## TASK REQUIREMENTS
Transcribe each of the records below word for word, leaving out the pictures.

## ENTRIES SHOWN

§

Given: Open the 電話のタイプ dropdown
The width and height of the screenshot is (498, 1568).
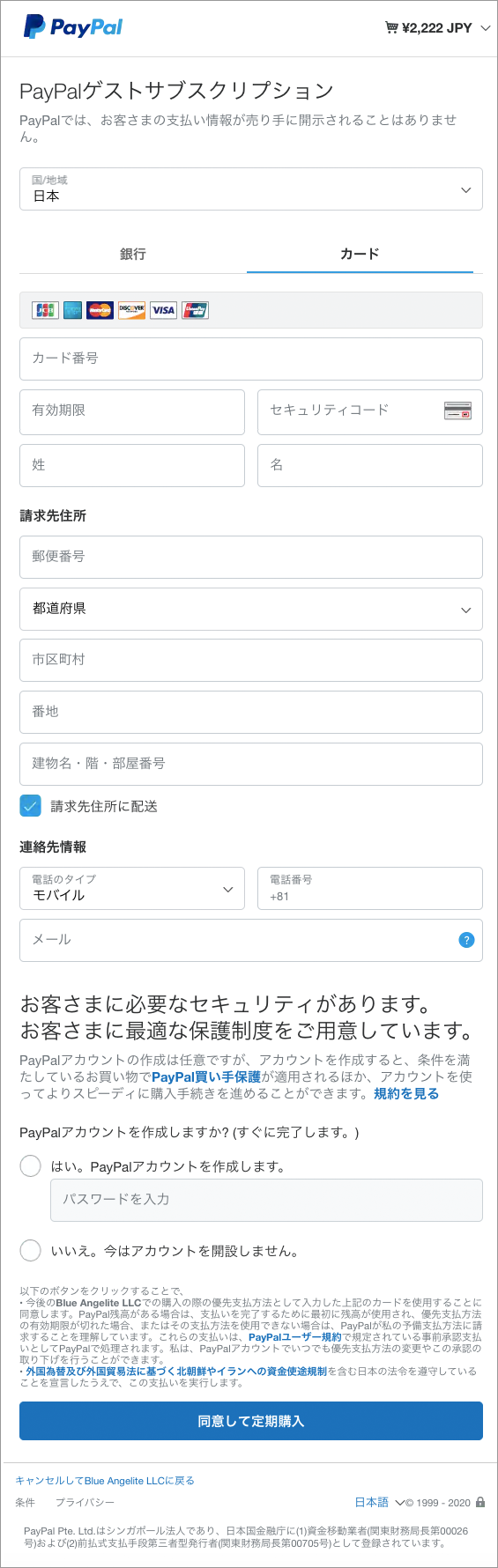Looking at the screenshot, I should (x=132, y=888).
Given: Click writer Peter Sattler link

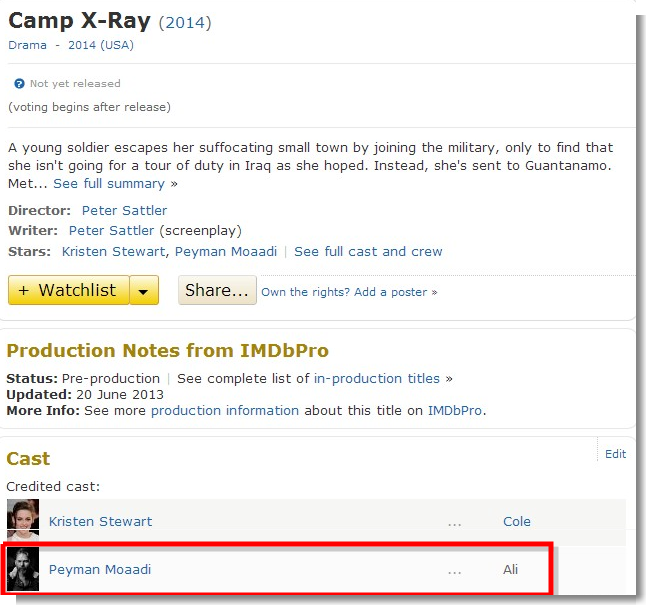Looking at the screenshot, I should point(111,231).
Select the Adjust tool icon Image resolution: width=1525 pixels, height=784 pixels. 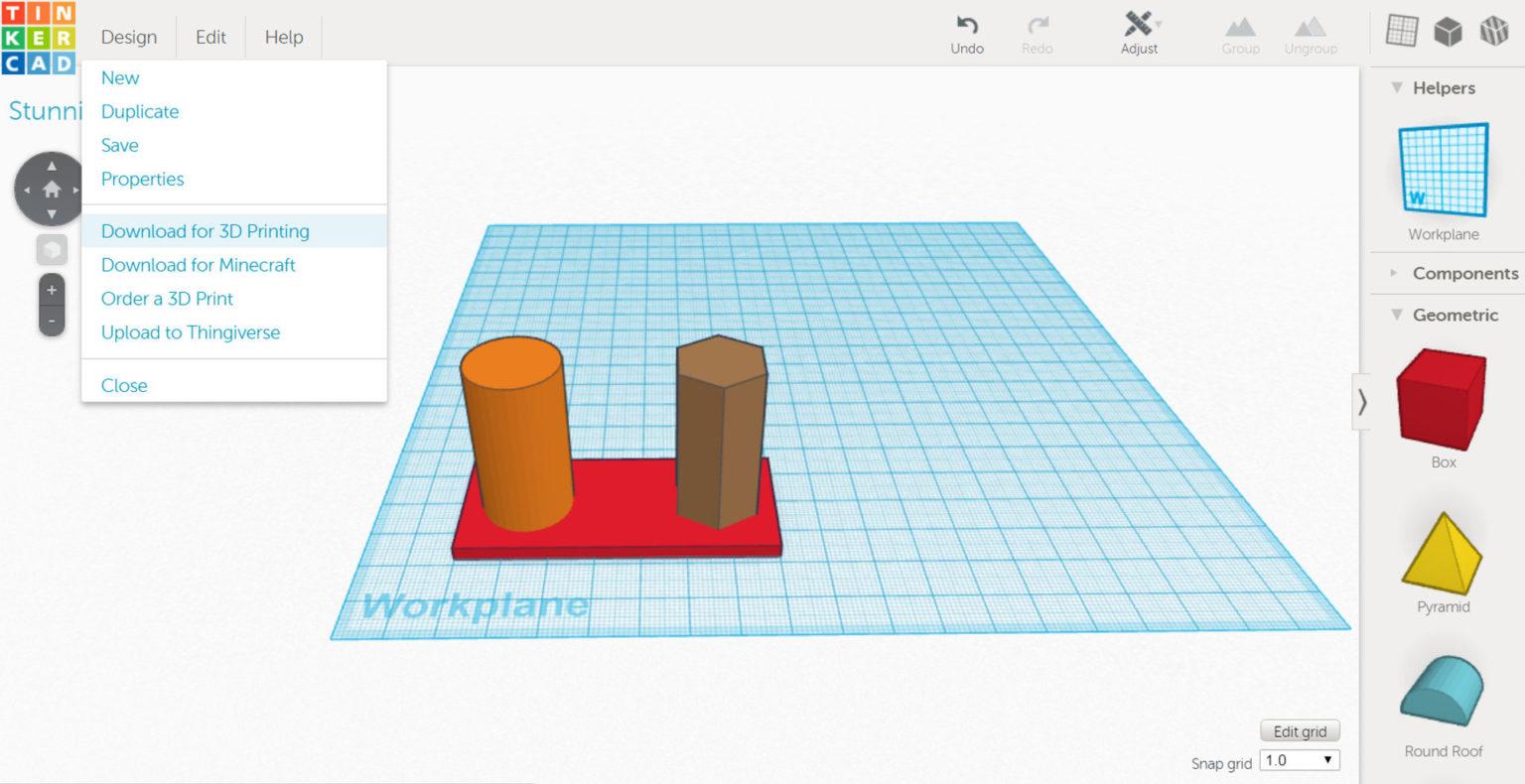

§

## ANSWER TO THIS TASK
Given: Open the 電話のタイプ dropdown
The width and height of the screenshot is (498, 1568).
Looking at the screenshot, I should (x=132, y=888).
Given: Click writer Peter Sattler link

Looking at the screenshot, I should point(111,231).
Select the Adjust tool icon Image resolution: width=1525 pixels, height=784 pixels. 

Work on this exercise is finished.